#### Directions:
1. Summarize the post below about trading AAPL in two sentences.
2. In the AAPL trading post below, what number does the code pass to sid() when placing its orders?
Top of Text excerpt
Needs some help with this kind of cording.

This is what I want to do.

  1. Buy 1000 AAPL at market price.
  2. Sell 1000 AAPL at market price + .25

I should not buy another 1000 AAPL unless I sell the existing 1000.
Currently the software keeps buying 1000 APPL without checking if there is any sell order or not.

Thank you for your help

# Put any initialization logic here.  The context object will be passed to  
# the other methods in your algorithm.  
def initialize(context):  
    pass

# Will be called on every trade event for the securities you specify.  
def handle_data(context, data):  
    # Implement your algorithm logic here.

    # data[sid(X)] holds the trade event data for that security.  
    # context.portfolio holds the current portfolio state.

    # Place orders with the order(SID, amount) method.

    # TODO: implement your own logic here.  
    order(sid(24), 1000)  
    filled_price = context.portfolio.positions[sid(24)].cost_basis  
    log.info(str(filled_price))  
    order(sid(24), -1000, style=LimitOrder(filled_price+ .25))
Bottom of Text excerpt
Top of Source information
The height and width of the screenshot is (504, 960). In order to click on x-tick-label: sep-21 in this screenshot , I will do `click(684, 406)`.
Bottom of Source information
Top of Source information
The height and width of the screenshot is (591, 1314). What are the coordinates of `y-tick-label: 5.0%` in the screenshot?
Bottom of Source information
Top of Source information
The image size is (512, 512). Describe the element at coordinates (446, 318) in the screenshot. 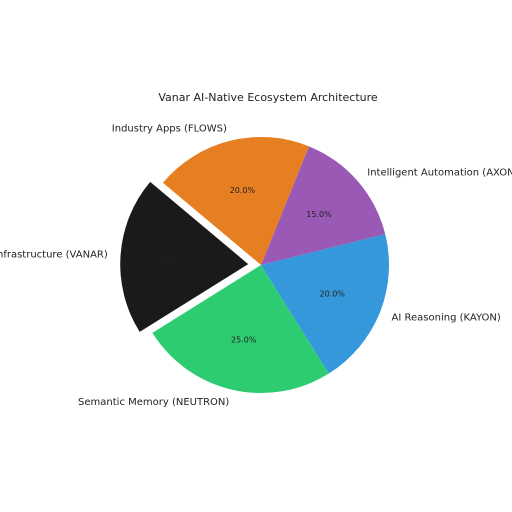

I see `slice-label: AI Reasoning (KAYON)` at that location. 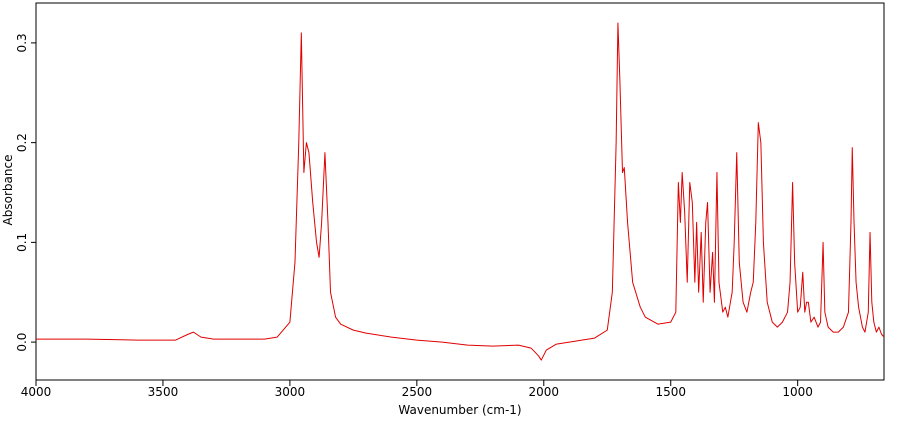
Bottom of Source information
#### Exercise solutions:
1. The writer wants to buy 1000 AAPL at market price, then sell them at market price plus .25, without buying another 1000 until the existing 1000 are sold. The current software keeps buying 1000 shares without checking for a sell order, and the included code places a buy order, logs the cost basis, and places a limit sell order at that price plus .25.

2. 24